What Mike mentioned about the unique chromosomal abnormalities, yes, I think we have come to understand that with the chromosomal abnormalities at time of diagnosis, some of these patients can do very well with TKIs. But there are chromosomal abnormalities—specifically, chromosome 17, isochromosome 17; chromosome 3 and chromosome 7 abnormalities. Those 2 do very poorly when they’re present at a time of even when just present at the time of diagnosis. So, it is important to know those things. For that patient, you may want a different approach. The others, trisomy 8 or the straight Philadelphia chromosome, you’ll do TKIs just as the others, but it is important to detect those patients.

Michael Mauro, MD: I know we’re going to get into this later, too, but I think that looking at the patient’s baseline level, the BCR-ABL transcript is also important because confusion can then follow from there with regard to how well a patient’s doing at 3 months, and the early molecular response definitions really require baseline assessment.

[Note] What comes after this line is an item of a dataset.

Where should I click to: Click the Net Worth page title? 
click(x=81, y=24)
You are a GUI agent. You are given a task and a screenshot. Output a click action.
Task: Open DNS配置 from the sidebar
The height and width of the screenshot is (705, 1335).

Harry P. Erba, MD: Yes, along those lines about the level, I occasionally get consultations about patients where they appear to have the disease, not based on cytogenetics or FISH analysis but by a PCR. But when you actually look at the level, the level of BCR-ABL transcript is very low, maybe 0.1% or below. And maybe that’s a false-positive. Maybe it’s a variant fusion that is not being efficiently amplified. And I think that patient deserves further evaluation before just assuming that they do or don’t have CML.